Is it time for Rona Inc. and Lowe's Cos. to reconsider getting together?

As much as it has always made sense for the two to combine, they have never seemed keen on the idea. But with Rona slumping and Lowe's struggling in its home market of the U.S., the dynamic looks more favourable.

Lowe's has always said it wants to build rather than buy.

Rona has always downplayed the competition from Lowe's, which said in 2005 that it would enter Canada.

In fact, at a 2007 conference, Rona Inc. chief executive officer Robert Dutton told the audience that having Lowe's as a new competitor in Canada was "good for business."

Rona was already competing with one American giant in Home Depot, and Lowe's would only worsen the pressure.

But Mr. Dutton saw it differently. The spectre of the American giant coming created a reason for independent hardware dealers to want to join Rona, Mr. Dutton said.

Good for business? Hardly. In the intervening five years, Rona's earnings per share are down sharply.

In 2007, Rona earned $1.60 a share according to Bloomberg. In 2010 it was $1.06. This year, based on the company's guidance, the outlook is for about 68 cents a share.

Same store sales have been sliding at Rona's network of more than 600 outlets. it's no shock that the stock has struggled in that time, falling from almost $25 in mid-2007 to less than $10 today.

There's more than Lowe's at play. Canada's economy has struggled at times in the interim and home renovation intentions are sliding, perhaps because high home prices mean that buyers don't have much cash left over for a new bathroom. In 2011, a CMHC survey found that 34 per cent of homeowners planned a renovation, down from 2010's 42 per cent and 2009's 50 per cent.

Meantime, the Lowe's build in Canada has been slow. It has only opened about 30 stores in Canada, mostly clustered in Ontario. In 2007, with the U.S. economy booming, there was less impetus to get into Canada.

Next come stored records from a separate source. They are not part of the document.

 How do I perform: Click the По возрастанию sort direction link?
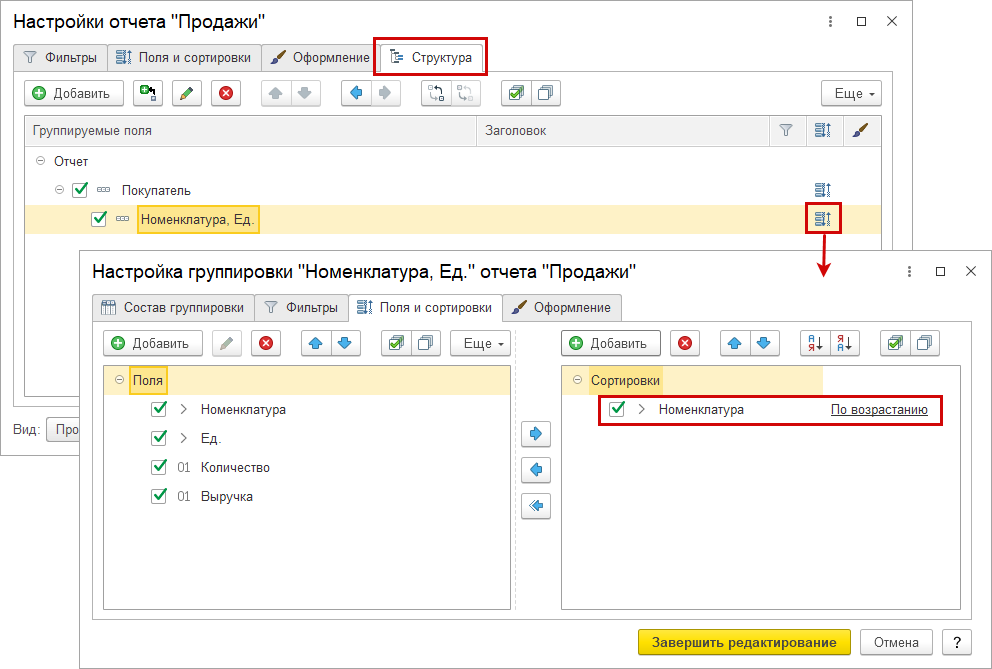879,410
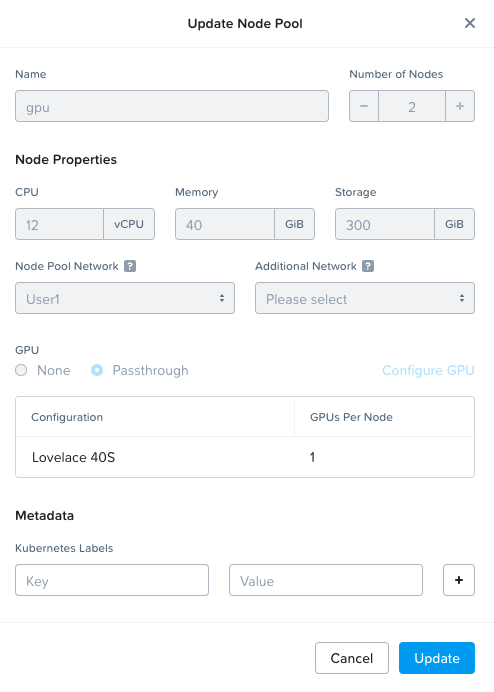Click the Memory field showing 40

coord(225,224)
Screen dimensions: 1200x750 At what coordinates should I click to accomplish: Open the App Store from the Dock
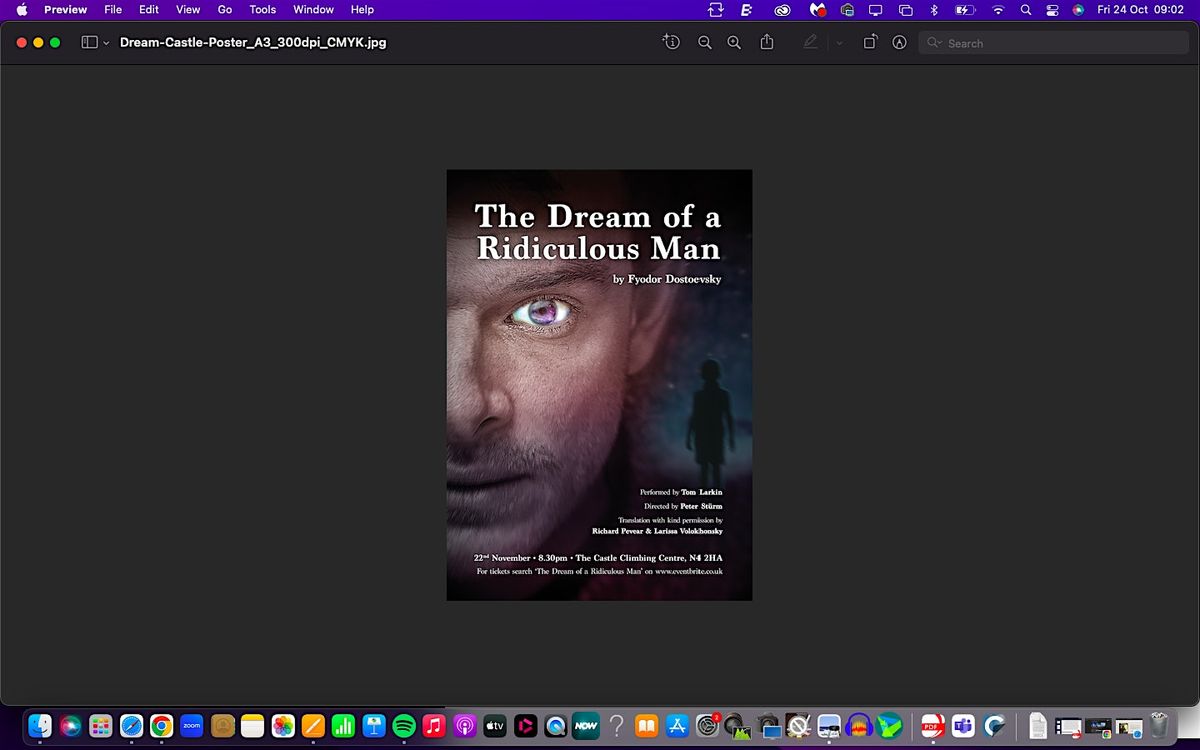point(676,727)
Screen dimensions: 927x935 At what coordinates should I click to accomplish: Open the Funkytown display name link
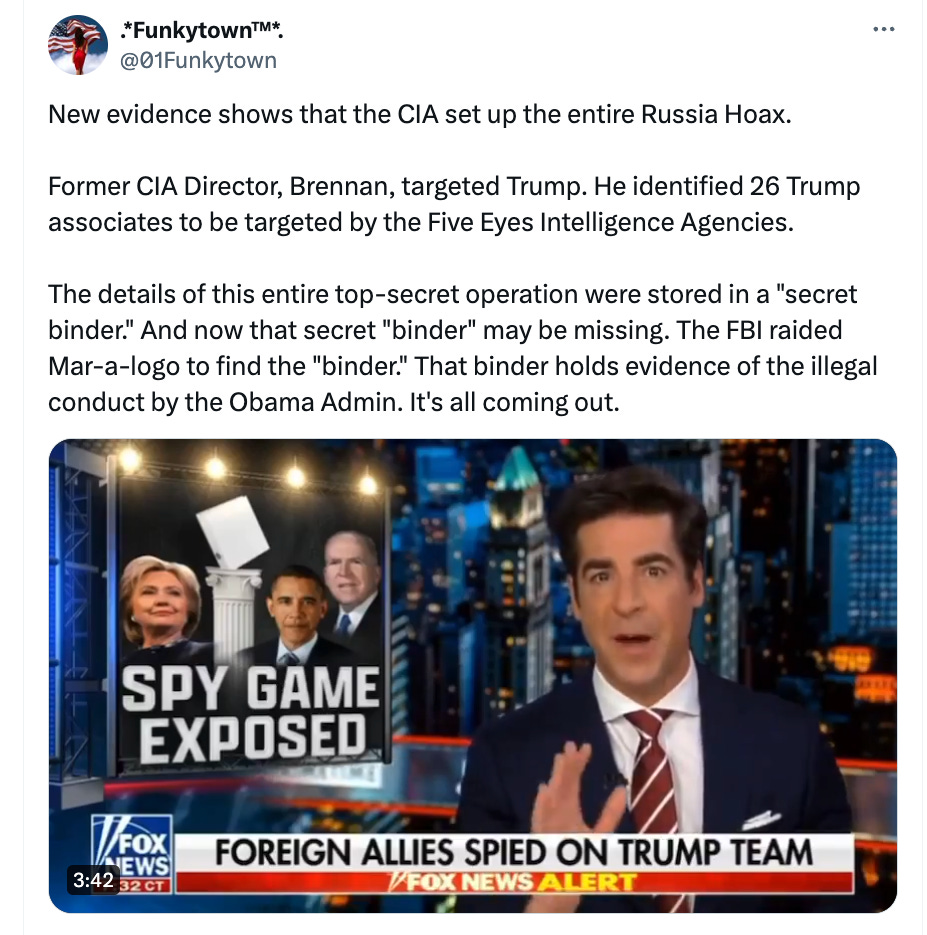point(201,30)
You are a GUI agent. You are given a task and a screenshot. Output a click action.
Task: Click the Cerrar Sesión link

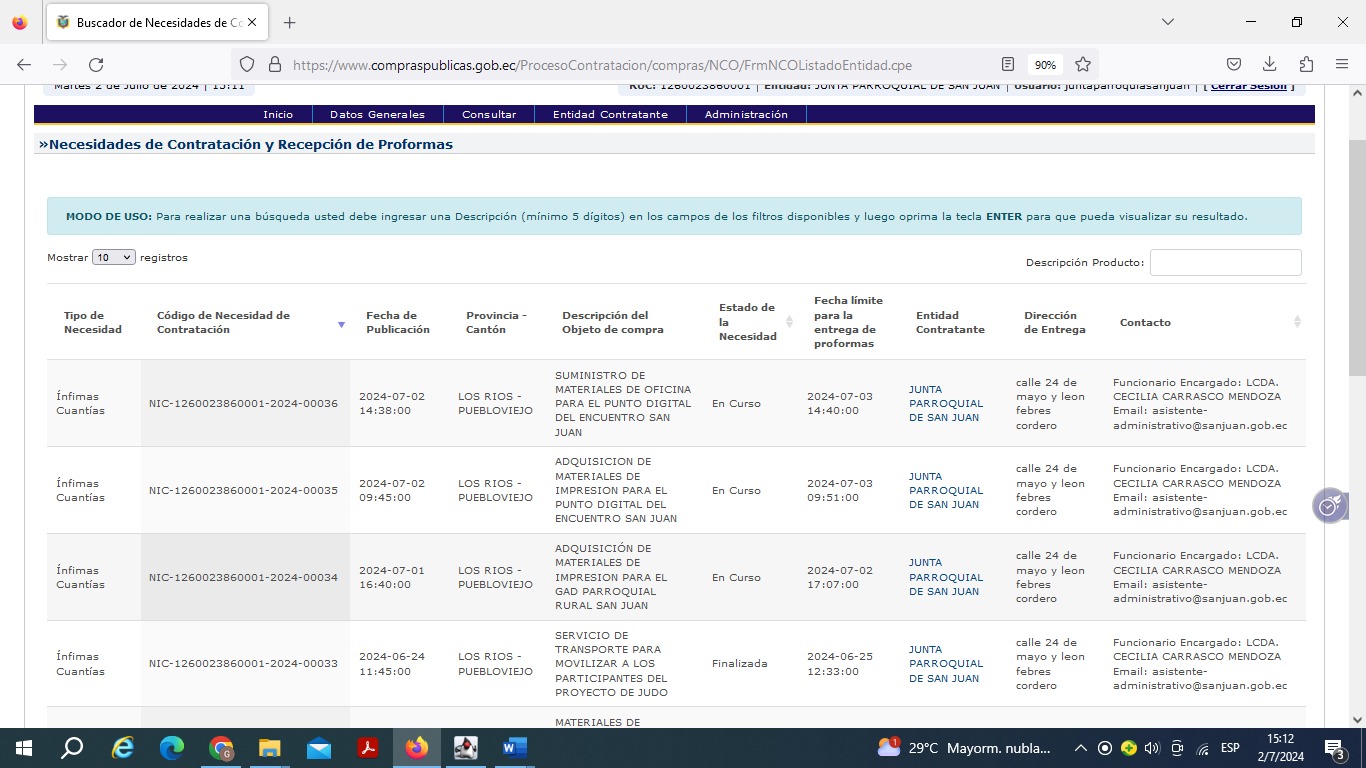pyautogui.click(x=1248, y=86)
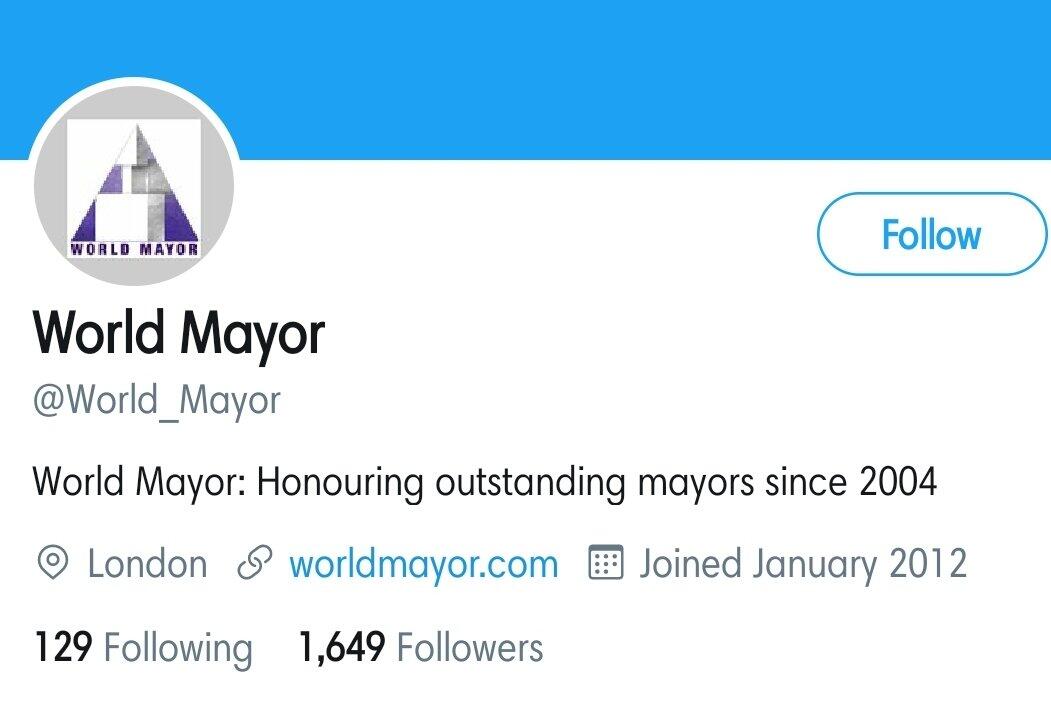The width and height of the screenshot is (1051, 706).
Task: Open the Following list label
Action: [178, 648]
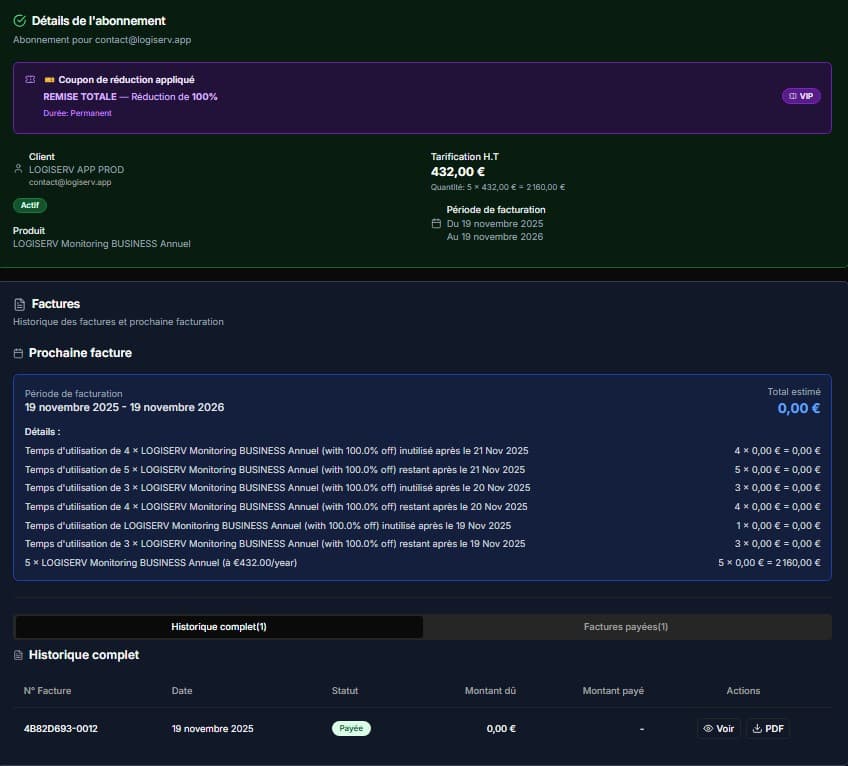Click the calendar icon beside Prochaine facture
The image size is (848, 766).
pos(19,354)
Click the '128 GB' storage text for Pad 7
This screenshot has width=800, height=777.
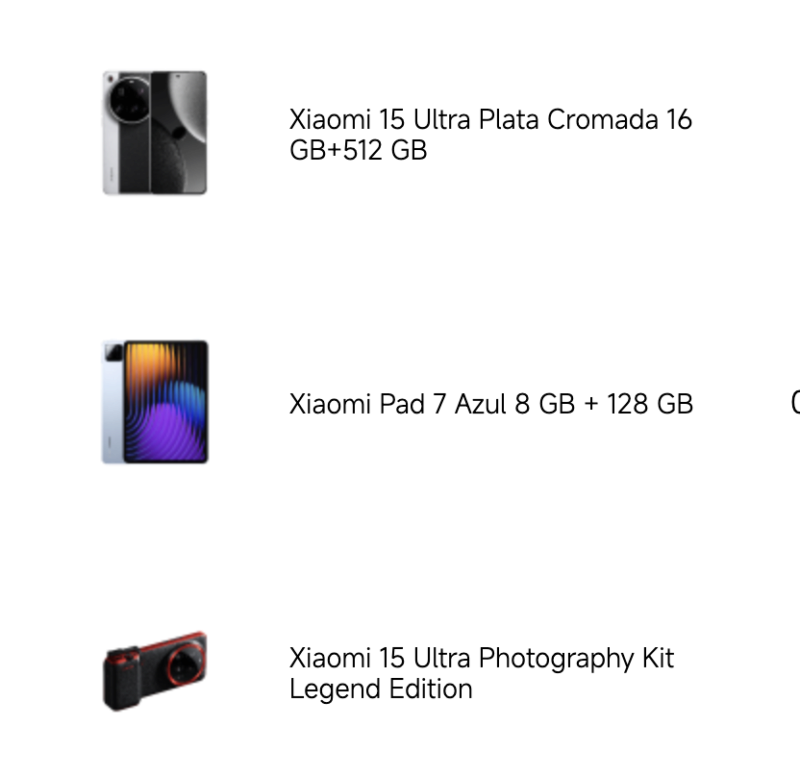pyautogui.click(x=649, y=404)
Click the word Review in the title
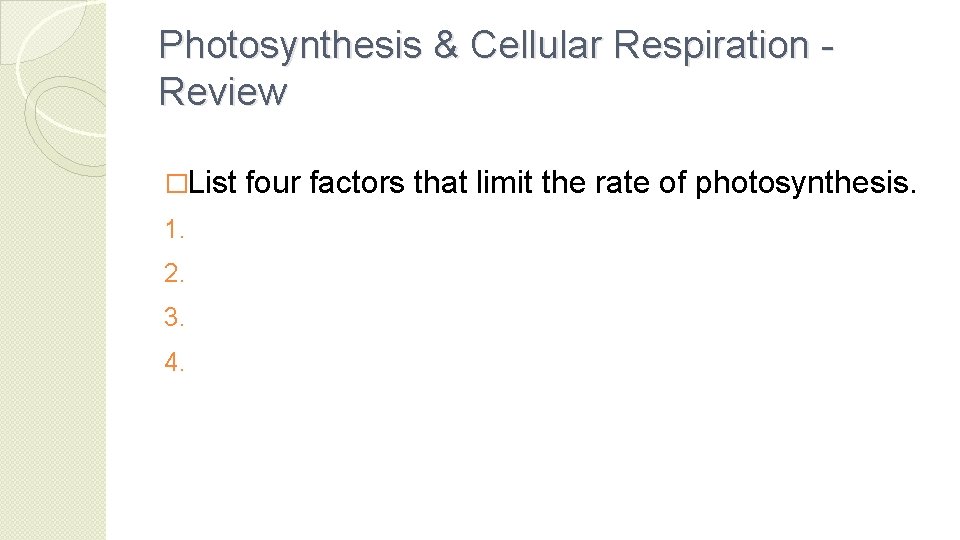Viewport: 960px width, 540px height. click(222, 91)

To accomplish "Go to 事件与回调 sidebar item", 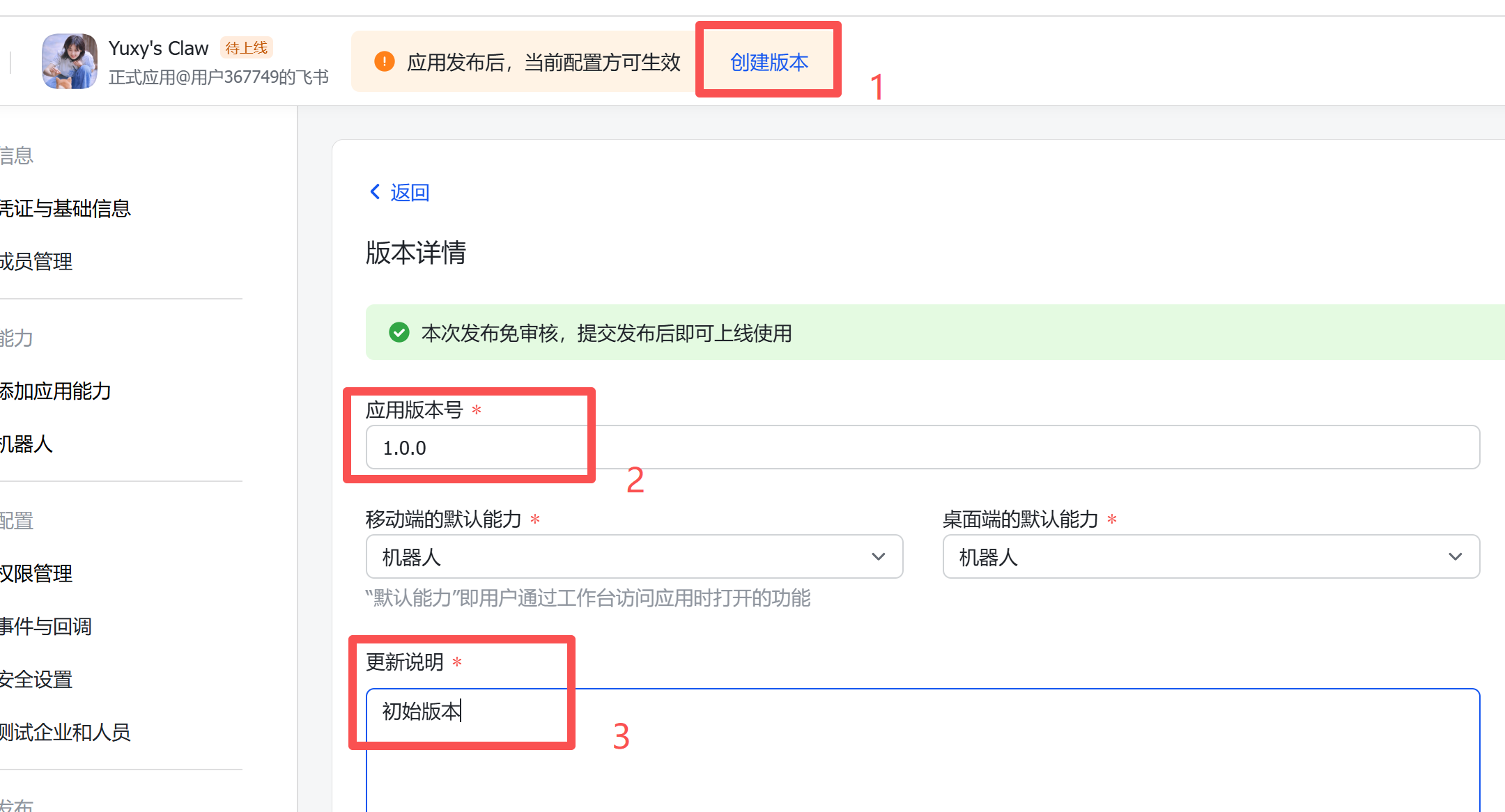I will click(46, 626).
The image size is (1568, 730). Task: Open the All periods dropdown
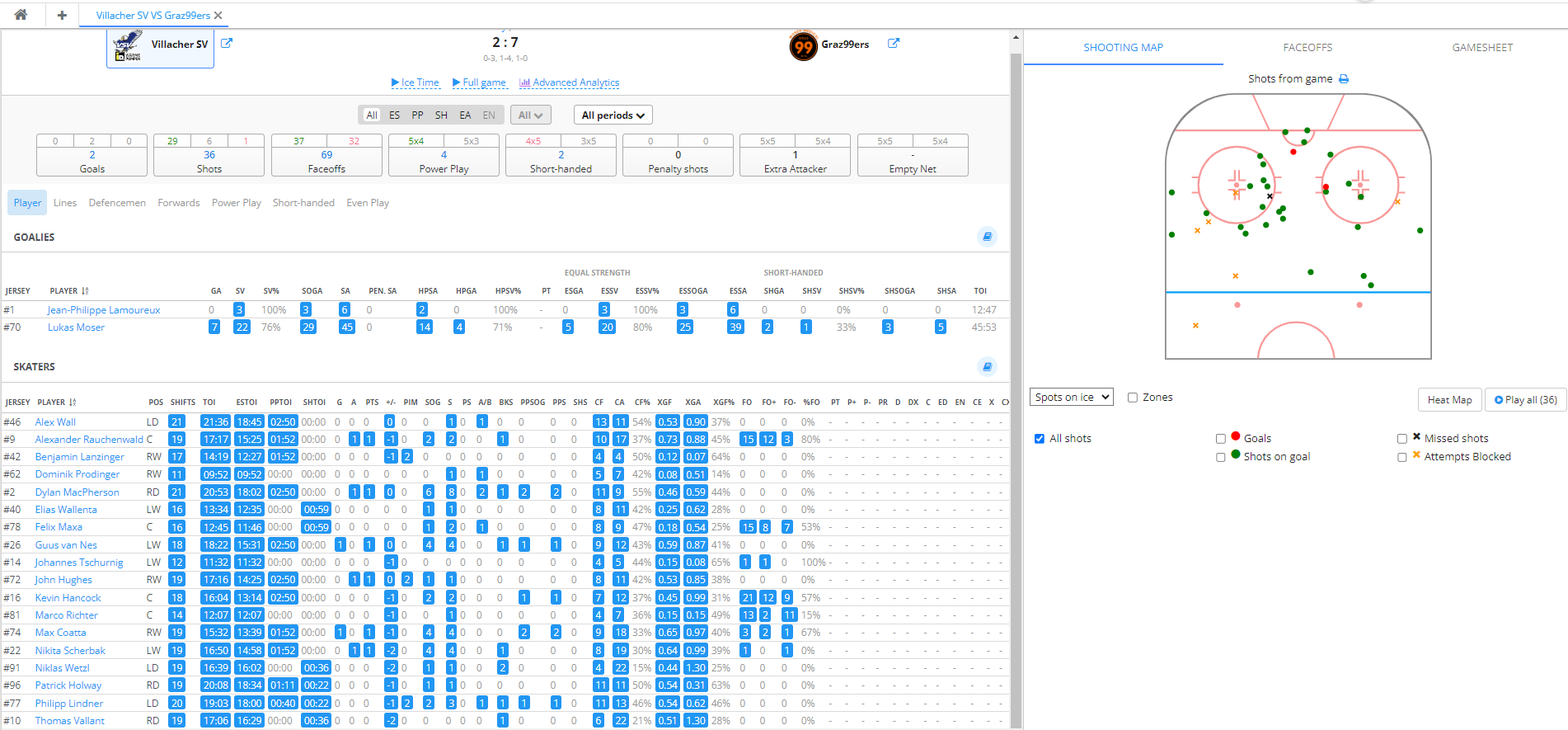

Now, with the U.S. housing market mired in a long slump, Canada's has to look inviting. Yes, renovations here have slowed, but our housing market is in vastly better shape and the economy has in general held up better.

Lowe's lack of penetration is both a threat and an opportunity for Rona. There's plenty of room for Lowe's to increase the pressure by opening more building centres.

But should Rona or its shareholders want to sell, that small Lowe's footprint means it might make sense for Lowe's to kickstart its Canadian invasion. There's little overlap at this point outside the southern Ontario market.

Lowe's has its own problems in the U.S., but it has still been a better performer than Rona in terms of same-store sales, stock price and earnings.

Lowe's shares are down from a 2007 high of about $35 (U.S.) to about $25 of late.

Lowe's could make a purchase accretive based on price-earnings ratios. Rona trades at a price-earnings ratio of 14.1, while Lowe's garners a 15.5 multiple.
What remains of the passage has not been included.